From c2c107abad8b462218d33c70b946e840663228a1 Mon Sep 17 00:00:00 2001
From: Mike Ihbe <mikejihbe@gmail.com>
Date: Thu, 20 Oct 2016 09:49:58 +0100
Subject: [PATCH] [SPARK-11653][DEPLOY] Allow spark-daemon.sh to run in the
 foreground

## What changes were proposed in this pull request?

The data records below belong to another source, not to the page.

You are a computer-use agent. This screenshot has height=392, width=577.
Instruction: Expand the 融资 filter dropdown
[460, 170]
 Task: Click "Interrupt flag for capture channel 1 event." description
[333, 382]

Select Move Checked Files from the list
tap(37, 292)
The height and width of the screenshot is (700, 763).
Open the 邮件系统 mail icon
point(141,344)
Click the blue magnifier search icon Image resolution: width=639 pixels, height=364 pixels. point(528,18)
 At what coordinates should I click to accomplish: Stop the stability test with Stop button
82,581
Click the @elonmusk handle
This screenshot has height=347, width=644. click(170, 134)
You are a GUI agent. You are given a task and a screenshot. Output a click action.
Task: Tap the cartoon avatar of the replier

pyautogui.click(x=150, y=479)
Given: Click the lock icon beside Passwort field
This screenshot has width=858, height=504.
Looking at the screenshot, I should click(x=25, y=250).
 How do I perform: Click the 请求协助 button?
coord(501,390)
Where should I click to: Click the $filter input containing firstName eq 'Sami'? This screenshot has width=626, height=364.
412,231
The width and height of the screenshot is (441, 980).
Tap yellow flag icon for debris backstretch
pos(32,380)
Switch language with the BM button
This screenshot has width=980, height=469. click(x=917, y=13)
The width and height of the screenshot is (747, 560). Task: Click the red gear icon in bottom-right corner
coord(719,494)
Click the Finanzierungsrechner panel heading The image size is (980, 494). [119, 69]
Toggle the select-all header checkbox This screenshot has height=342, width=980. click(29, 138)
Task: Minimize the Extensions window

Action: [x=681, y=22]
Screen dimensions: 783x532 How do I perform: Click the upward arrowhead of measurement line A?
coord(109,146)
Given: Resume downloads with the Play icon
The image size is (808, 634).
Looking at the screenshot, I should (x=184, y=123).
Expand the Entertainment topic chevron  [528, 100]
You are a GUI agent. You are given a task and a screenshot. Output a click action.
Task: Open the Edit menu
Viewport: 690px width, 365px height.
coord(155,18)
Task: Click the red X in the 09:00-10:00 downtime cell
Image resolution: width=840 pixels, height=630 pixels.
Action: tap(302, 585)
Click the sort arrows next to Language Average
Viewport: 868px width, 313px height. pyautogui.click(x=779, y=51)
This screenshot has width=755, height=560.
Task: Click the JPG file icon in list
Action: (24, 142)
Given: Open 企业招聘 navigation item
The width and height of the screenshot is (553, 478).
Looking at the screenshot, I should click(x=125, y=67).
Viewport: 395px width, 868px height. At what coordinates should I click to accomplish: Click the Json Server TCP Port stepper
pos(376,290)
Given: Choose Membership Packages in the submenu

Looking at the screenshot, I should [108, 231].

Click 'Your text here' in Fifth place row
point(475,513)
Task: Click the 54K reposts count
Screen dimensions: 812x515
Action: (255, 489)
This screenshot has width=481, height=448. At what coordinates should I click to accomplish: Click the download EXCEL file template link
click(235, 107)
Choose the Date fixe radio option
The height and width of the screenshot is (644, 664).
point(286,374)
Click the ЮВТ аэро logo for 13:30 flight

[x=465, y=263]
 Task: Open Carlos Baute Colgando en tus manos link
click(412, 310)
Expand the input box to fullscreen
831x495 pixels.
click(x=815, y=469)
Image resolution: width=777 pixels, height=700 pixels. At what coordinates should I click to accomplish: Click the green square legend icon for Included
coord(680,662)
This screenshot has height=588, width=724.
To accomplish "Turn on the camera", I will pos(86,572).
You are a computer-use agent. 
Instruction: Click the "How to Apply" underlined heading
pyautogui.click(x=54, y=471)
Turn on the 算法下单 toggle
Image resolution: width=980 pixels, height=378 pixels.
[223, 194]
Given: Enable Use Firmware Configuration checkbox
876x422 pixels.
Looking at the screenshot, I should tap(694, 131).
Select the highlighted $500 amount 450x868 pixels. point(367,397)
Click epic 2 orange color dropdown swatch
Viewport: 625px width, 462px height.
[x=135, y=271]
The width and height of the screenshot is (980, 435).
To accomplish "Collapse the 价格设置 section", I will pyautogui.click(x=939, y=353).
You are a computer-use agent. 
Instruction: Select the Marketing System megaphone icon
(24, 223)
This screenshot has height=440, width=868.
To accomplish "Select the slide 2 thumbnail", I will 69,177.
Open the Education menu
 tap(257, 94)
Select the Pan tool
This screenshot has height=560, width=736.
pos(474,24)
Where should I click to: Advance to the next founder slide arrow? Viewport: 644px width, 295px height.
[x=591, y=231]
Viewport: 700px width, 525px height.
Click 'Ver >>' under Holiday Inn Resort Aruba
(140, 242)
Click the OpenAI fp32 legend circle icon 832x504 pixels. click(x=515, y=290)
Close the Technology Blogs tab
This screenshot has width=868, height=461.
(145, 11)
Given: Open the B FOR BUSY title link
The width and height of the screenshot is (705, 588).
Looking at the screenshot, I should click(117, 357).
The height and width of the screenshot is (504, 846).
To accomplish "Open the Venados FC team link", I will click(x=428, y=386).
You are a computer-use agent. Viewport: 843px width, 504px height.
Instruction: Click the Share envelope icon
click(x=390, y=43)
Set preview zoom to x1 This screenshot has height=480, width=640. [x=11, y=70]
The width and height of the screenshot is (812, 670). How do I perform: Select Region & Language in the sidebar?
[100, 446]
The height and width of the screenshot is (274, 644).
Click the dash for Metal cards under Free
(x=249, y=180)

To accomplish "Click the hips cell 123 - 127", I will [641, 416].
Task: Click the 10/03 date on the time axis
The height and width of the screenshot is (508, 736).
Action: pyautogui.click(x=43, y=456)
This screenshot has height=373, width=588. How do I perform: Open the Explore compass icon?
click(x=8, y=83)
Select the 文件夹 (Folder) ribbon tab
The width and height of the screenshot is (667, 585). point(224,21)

Add a SPARK_NO_DAEMONIZE environment variable flag to spark-daemon.sh that causes the process it would run to be run in the foreground.

It looks like there has been some prior work in https://github.com/apache/spark/pull/3881, but there was some talk about these being refactored. I'm not sure if that happened or not, but that PR is almost 2 years old at this point so it was worth revisiting.

## How was this patch tested?

./dev/run-tests still seems to work. It doesn't look like these scripts have tests, but if I missed them just let me know.

Author: Mike Ihbe <mikejihbe@gmail.com>

Closes #15338 from mikejihbe/SPARK-11653.
---
 conf/spark-env.sh.template |  1 +
 sbin/spark-daemon.sh       | 54 ++++++++++++++++++++++----------------
 2 files changed, 33 insertions(+), 22 deletions(-)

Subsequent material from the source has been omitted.